Kaisar Yu merasakan bahaya yang menghampirinya dan berputar. Dia menatap Lu Zhou dengan mata yang menyala-nyala penuh tekad sambil berkata, “Tidak ada yang bisa menghentikanku!”
Kaisar Yu berbalik dan mengulurkan tangannya, mengirimkan tiga cakram cahaya ke bawah.
Boom! Boom! Boom!
Lu Zhou muncul di depan Kaisar Yu hanya dalam sekejap mata dan menyerang dengan telapak tangannya.

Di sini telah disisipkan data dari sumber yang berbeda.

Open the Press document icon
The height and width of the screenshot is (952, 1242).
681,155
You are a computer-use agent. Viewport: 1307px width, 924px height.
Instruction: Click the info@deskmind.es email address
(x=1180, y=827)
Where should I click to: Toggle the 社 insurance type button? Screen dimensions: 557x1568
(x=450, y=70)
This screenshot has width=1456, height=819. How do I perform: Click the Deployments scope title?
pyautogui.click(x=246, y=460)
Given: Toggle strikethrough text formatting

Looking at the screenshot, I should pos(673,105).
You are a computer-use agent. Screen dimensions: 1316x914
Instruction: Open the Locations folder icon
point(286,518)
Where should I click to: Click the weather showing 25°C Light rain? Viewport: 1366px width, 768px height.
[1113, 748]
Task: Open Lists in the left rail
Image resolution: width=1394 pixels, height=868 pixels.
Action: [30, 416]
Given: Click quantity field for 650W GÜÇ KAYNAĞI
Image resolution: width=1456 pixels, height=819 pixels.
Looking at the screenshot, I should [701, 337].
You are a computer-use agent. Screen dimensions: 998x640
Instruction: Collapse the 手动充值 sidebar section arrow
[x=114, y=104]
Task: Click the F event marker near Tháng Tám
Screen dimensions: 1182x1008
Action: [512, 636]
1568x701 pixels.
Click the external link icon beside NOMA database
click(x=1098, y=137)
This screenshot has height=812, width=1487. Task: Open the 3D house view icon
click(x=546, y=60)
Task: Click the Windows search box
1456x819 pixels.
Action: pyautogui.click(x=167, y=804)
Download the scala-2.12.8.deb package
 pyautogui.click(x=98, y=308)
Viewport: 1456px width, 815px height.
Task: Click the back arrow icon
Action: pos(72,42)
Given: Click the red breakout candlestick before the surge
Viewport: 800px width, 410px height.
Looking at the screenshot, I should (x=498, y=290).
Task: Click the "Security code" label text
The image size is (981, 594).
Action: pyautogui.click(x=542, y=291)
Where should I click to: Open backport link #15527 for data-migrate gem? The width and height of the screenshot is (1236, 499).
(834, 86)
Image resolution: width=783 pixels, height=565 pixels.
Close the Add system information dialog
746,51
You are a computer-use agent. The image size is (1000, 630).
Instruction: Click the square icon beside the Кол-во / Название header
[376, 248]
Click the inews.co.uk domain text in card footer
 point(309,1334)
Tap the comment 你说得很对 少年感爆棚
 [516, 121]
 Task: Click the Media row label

Segel energi membelah langit di atas Tanah Jurang Besar dan membuat Kaisar Yu terlempar. Dia mendengus dan memuntahkan seteguk air liur.
Perbedaan kekuatan antara keduanya terlalu besar.
Meskipun Kaisar Yu telah mencapai terobosan, dia tidak memiliki kesempatan untuk mengalahkan Yang Maha Suci dengan sembilan cakram cahaya. Kedua lengannya patah.
Melihat ini, tetua pertama dari suku Bulu mengirimkan hujan cahaya, dengan cepat menyembuhkan Kaisar Yu.
Dengan ini, Kaisar Yu meraung dan menyerang lagi.